The follies, vices, and consequent miseries of multitudes, displayed in a newspaper, are so many admonitions and warnings, so many beacons, continually burning, to turn others from the rocks on which they have been shipwrecked. What more powerful dissuasive from suspicion, jealousy, and anger, than the story of one friend murdered by another in a duel? What caution likely to be more effectual against gambling and profligacy than the mournful relation of an execution, or the fate of a despairing suicide? What finer lecture on the necessity of economy than an auction of estates, houses, and furniture? Talk they of morals? There is no need of Hutcheson, Smith, or Paley. Only take a newspaper, and consider it well; read it, and it will instruct thee.
These papers of the day have uses more adequate to the purposes of common life than more pompous and durable volumes.
Newspapers will ultimately engross all literature—there will be nothing else published but newspapers.
Before this century shall run out, journalism will be the whole press. Mankind will write their book day by day, hour by hour, page by page. Thought will spread abroad with the rapidity of light, instantly conceived, instantly written, instantly understood at the extremities of the earth, it will spread from pole to pole, suddenly burning with the fervor of soul which made it burst forth; it will be the reign of the human mind in all its plenitude; it will not have time to ripen, to accumulate in the form of a book; the book will arrive too late; the only book possible from day to day is a newspaper.
As a mental discipline the reading of newspapers is hurtful.—What can be worse for the mind than to think of forty things in ten minutes.
A journalist is a grumbler, a censurer, a giver of advice, a regent of sovereigns, a tutor of nations. Four hostile newspapers are more to be feared than a thousand bayonets.
I read the newspapers to see how God governs the world.
The newspaper press is the people's university.—Half the readers of Christendom read little else.
The careful reader of a few good newspapers can learn more in a year than most scholars do in their great libraries.
They are the abstract and brief chronicles of the time, to show virtue her own image; scorn, her own features; and the very age and body of the time, his form and pressure.

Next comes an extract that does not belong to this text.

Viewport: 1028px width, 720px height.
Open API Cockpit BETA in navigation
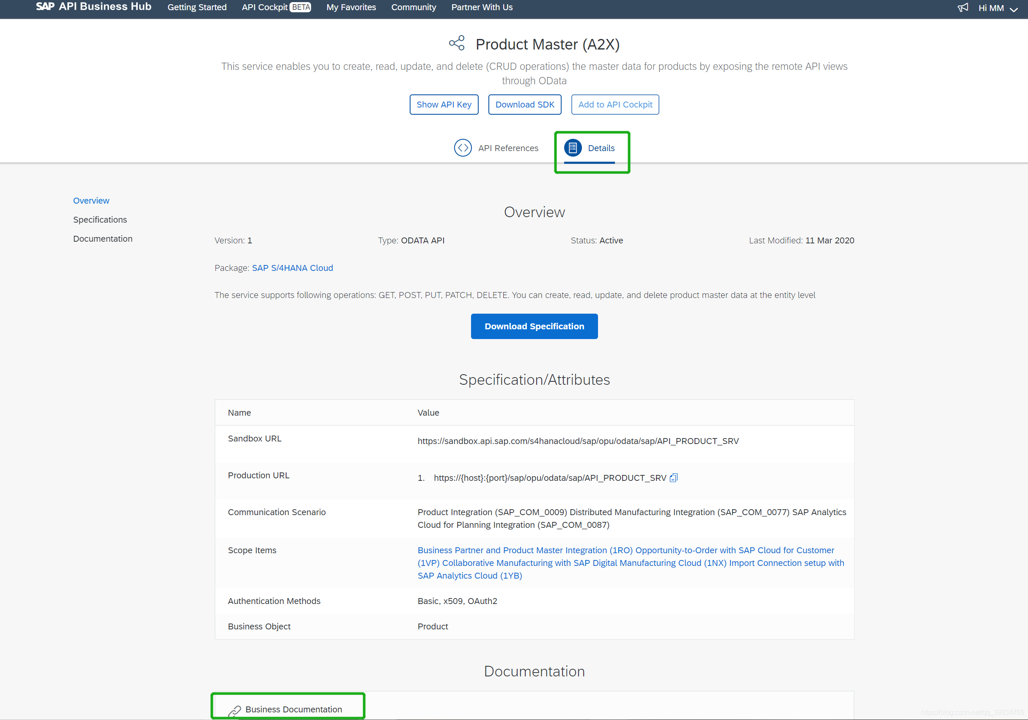(x=276, y=7)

Newspapers should be news-carriers, not news-makers.—There is truth and entertainment enough to print, without fiction or falsehood, and to publish the latter is to betray the former.
The newspaper is the great educator of the nineteenth century. There is no force compared with it. It is book, pulpit, platform, forum, all in one. And there is not an interest—religious, literary, commercial, scientific, agricultural, or mechanical—that is not within its grasp. All our churches, and schools, and colleges, and asylums, and art galleries feel the quaking of the printing press.